Akhir-akhir ini saya bergiat di
sebuah komunitas bernama Save Street Child Jogja, komunitas yang peduli
terhadap isu anak jalanan. Jika dihitung lama waktu saya bergabung, kira-kira
sekitar satu tahun yang lalu. Dalam waktu satu tahun itu saya menjadi salah
satu dari tujuh pengurus harian komunitas. Pengurus harian bisa dikatakan
sebagai nahkoda arah gerak komunitas.
Beberapa kegiatan yang kami lakukan
pun bisa dikatakan adalah buah pikiran kami tanpa mengesampingkan peran
sukarelawan lainnya. Namun akhir-akhir ini saya menyadari sebuah kesalahan.
Sebuah kesalahan yang sangat lazim saya kira terjadi di komunitas-komunitas
yang menyokong gerakan akar rumput.
Ketika kami membuat program atau
kegiatan, hal pertama yang kami lakukan adalah melakukan observasi lapangan
mengenai kemungkinan masalah-masalah yang terjadi. Dari permasalahan tersebut
maka kami mencoba untuk mencari solusi atas permasalahan tersebut. Hal tersebut
lazim dilakukan dan sepertinya merupakan metode yang baik untuk menyelesaikan
berbagai masalah sosial. Apalagi ditambah argumen bahwa pihak akar rumput,
dalam konteks kami adalah anak jalanan, terlibat dalam penggalian masalah.
Bisa dikatakan program yang
dijalankan bersifat pemberdayaan karena juga melibatkan akar rumput. Tetapi
dalam kenyataannya kadang program yang dijalankan tidak berjalan dengan efektif
dan terkesan sebagai formalitas saja. Walau program sesungguhnya adalah solusi
atas permasalahan yang terjadi, kadang program tidak efektif karena tidak
selaras dengan pola pikir akar rumput.
Pola pikir tersebut bisa kita katakan
sebagai logika akar rumput. Beberapa pegiat di komunitas kami adalah mahasiswa
dengan pola pikir intelektual berdasarkan teori yang dipeoleh dari lembaga
kampus. Walaupun teori-teori tersebut sudah dibuktikan kesahihannya, kadang
teori telah kehilangan konteks di lapangan.
Satu minggu yang lalu saya berbincang
cukup lama dengan 3 anak jalanan (Bagas, Ganjar dan Joko). Saat ini mereka
telah tinggal di SSCJ Corner (Save Street Child Jogja Corner) tidak lagi di
jalan. Saya mengajukan pertanyaan sederhana mengenai tinggal di jalanan. Apakah
mereka lebih menyukai tinggal di jalanan atau di rumah. Ketiga anak tersebut
sebenarnya masih memiliki orang tua dan rumah walau berada di luar kota Jogja.
Ketiga anak tersebut mengatakan bahwa
hidup di jalanan lebih menyenangkan dan nyaman daripada tinggal di jalanan.

**BAHAN SUMBER:**
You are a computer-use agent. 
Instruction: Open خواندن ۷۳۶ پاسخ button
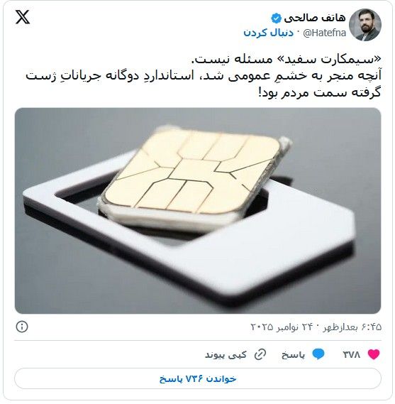pyautogui.click(x=198, y=378)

**YANG DIHARAPKAN:** Tuliskan lanjutan teks bacaan tentang pengalaman bergiat di komunitas anak jalanan Save Street Child Jogja, dimulai tepat setelah kalimat terakhirnya.

**JAWABAN TERTULIS:**
Selain karena ada permasalahan di rumah, mereka mengatakan bahwa kehidupan di
jalan lebih memberikan pengalaman hidup. Mereka menambahkan bisa saja tinggal
di shelter yang dikelola oleh Dinas Sosial, namun mereka tetap memilih tinggal
di jalan bersama teman-teman, keluarga mereka saat ini.
Saya sebagai seorang mahasiswa dan
pernah besar bersama keluarga memiliki sebuah pemikiran lain. Tentu saya berpikir
bahwa hidup di rumah bersama keluarga saya lebih nyaman dan menyenangkan, walau
konteks keluarga kami berbeda dan sesungguhnya tidak bisa dibandingkan. Latar
belakang saya memberikan sebuah gambaran mengenai pola pikir saya. Ditambah
teori-teori yang saya baca mengenai hak anak dan kesejahteraan telah
memperjelas pola saya berpikir mengenai kehidupan anak jalanan.
Di dalam kondisi seperti ini, saya
sebagai seorang yang terlibat dalam pembuatan program kegiatan komunitas
berpikir menggunakan pola pikir saya yang berbeda dengan logika akar rumput
yang mereka miliki. Saya kira masalah tersebut adalah sebab dari tidak
selarasnya program yang dilakukan.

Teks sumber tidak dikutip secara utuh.